- Trecho selecionado:
----------------
Poucos dias antes de sua morte, um jovem confrade da comunidade de Roma, P. Estêvão Tertünte teve uma conversa telefônica com ele, para saber se podia acolher três ou quatro confrades, desejosos de passar um mês como voluntários em favor dos refugiados. Naquela ocasião, à pergunta se a região sofria muito com os efeitos da guerra, p. Bulmetti assim respondeu: “Como não? Em nossas paróquias mais de 1.000 cosovares encontraram refúgio. Estamos a 30 quilômetros da fronteira com Montenegro, de onde chegam os refugiados cada dia mais. A alguns quilômetros distantes daqui há um campo de refugiados com 5.000 cosovaros… E os refugiados, na maioria, são muçulmanos, e fazem sempre ligação: Milosevic-Cruz-Cristãos! Com essa mentalidade chegam aqui… E depois? Depois acontecem coisas que jamais teria esperado ver: um muçulmano do Kosovo - eles também são conhecidos pelo seu fanatismo - aceita a visita de um sacerdote católico. Jamais teria pensado nessa possibilidade. Nessa tragédia, há também algo de positivo. Estou convencido que esses cosovaros, depois que experimentaram a solidariedade dos cristãos, que não pedem absolutamente nada pelo ajuda que dão, voltando para o seu país, terão uma outra idéia do que significa ser cristão. Na realidade, essa catástrofe estimula e ajuda a encontrar-nos simplesmente como cristãos.”

Seis dias depois desse telefone, o P. Michele voltava para o Pai. Esperamos que lá de cima ele possa ajudar melhor ainda essas esperanças ( NdR).

A Albânia é um pequeno Estado; sem a Macedônia e o Kosovo, que lhes foram tirados, não chega agora a 30.000 km2. Possui uma população jovem de apenas 3,5 milhões. É o único Estado europeu com maioria muçulmana, em torno de 70% da população, enquanto 17% e 13% são respectivamente ortodoxos e católicos. Ponte entre o Oriente e o Ocidente desde sempre é terra de passagem de conquista de exércitos invasores.
----------------
- Dados apresentados:
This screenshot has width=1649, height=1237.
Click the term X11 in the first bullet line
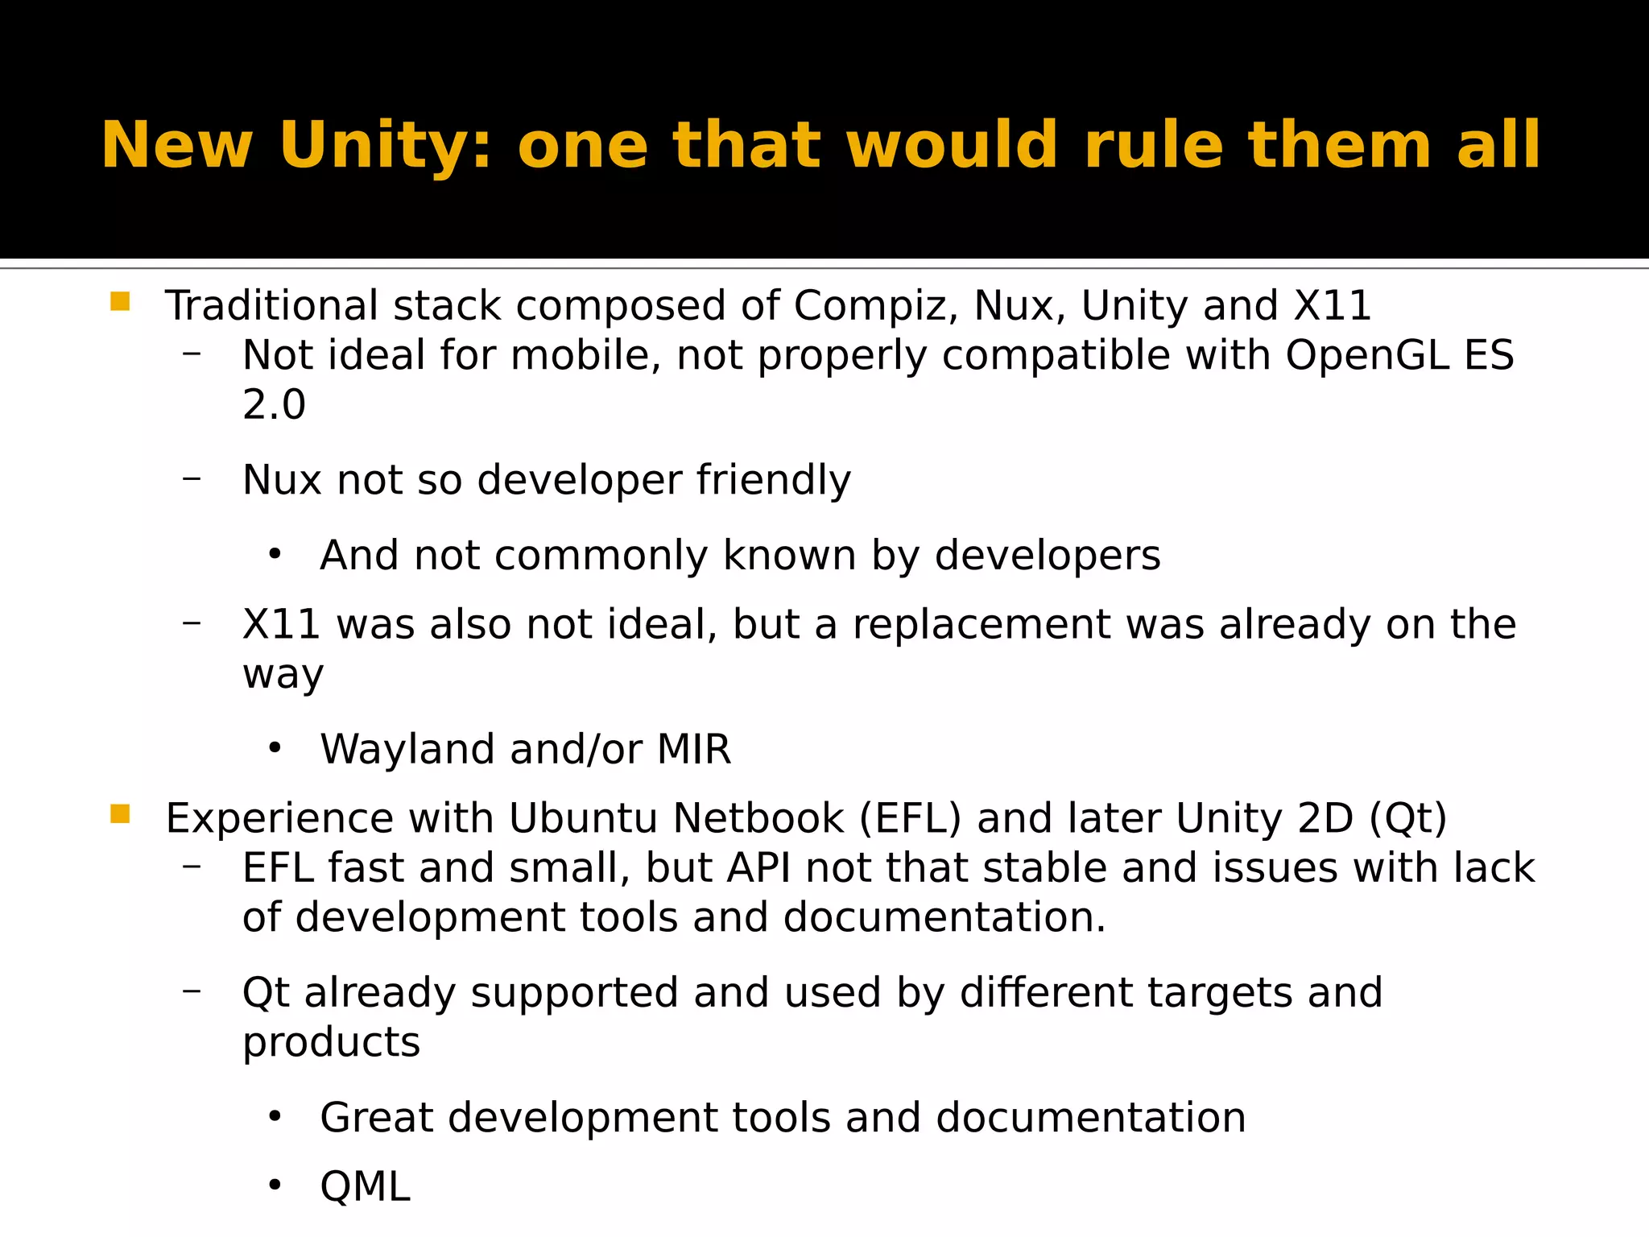1333,307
----------------
- Tarefas:
A: Responda com base no trecho sobre os refugiados cosovares:
(i) Segundo p. Bulmetti, a quantos quilômetros da fronteira com Montenegro eles estavam?
(ii) Quantos cosovares encontraram refúgio nas paróquias?
(iii) Que porcentagem da população da Albânia é muçulmana?
B: Forneça a continuação do trecho sobre os refugiados cosovares a partir de sua última frase.

- Respostas por tarefa:
A:
(i) A 30 quilômetros.
(ii) Mais de 1.000.
(iii) Em torno de 70%.

B:
Desde 1479 sob o domínio turco muçulmano, em 1912 conquista uma certa autonomia, sob tutela. Mas logo em seguida, foi tomada por exércitos invasores da primeira e segunda guerras mundiais. Terminada a segunda guerra, sobe ao poder o mais terrível regime comunista, que, única nação no mundo, se declara sem Deus, ateu, e que em 1967 atinge o ponto mais alto da violência, suprimindo toda liberdade, destruindo todas as igrejas, matando os sacerdotes

A ditadura resiste até 1991 quando, com a colaboração preponderante dos católicos, começa a revolução que levará esse povo à liberdade.

A ditadura construiu 800.000 bunkers, inaugurou um regime de terror e de desconfiança - em cada casa havia um delator - tirou do povo a esperança e a vontade de construir um futuro. Nas aldeias inacessíveis das montanhas do norte refugiaram-se os cristãos que conservaram a fé, mas que se regem por tradições do ano 1.400, sancionadas num livro agora publicado: o Canuni.

História de Gurëz

Em 1991, começa a aventura dos Padres do Sagrado Coração de Jesus em terras albaneses, graças à coragem de um nosso confrade Arberech (de dialeto albanês), P. Michel Bulmetti. Foi um dos primeiros sacerdotes a entrar novamente na Albânia. Em junho de 1994, fez-lhe companhia o P. Mário Bosio.

P. Michele escolheu com cuidado um lugar de profundas tradições cristãs para implantar a obra do Senhor. Terra banhada pelo sangue de tantos mártires, entre os quais o P. Estêvão Curtis; os comunistas, depois de matar o sacerdote, arrasaram a igreja e a escola católica. P. Michele, com grande coragem e enormes sacrifícios pessoais, porque tinha fraca saúde, quis ressuscitar a igreja e a esperança; e conseguiu.

O lugarejo chama-se Gurëz, situa-se numa planície ao norte de Durazzo e de Tirana; tem um território de aproximadamente 140 km2, com seis vilas e uma população entre 10 e 12 mil habitantes. 90% são católicos.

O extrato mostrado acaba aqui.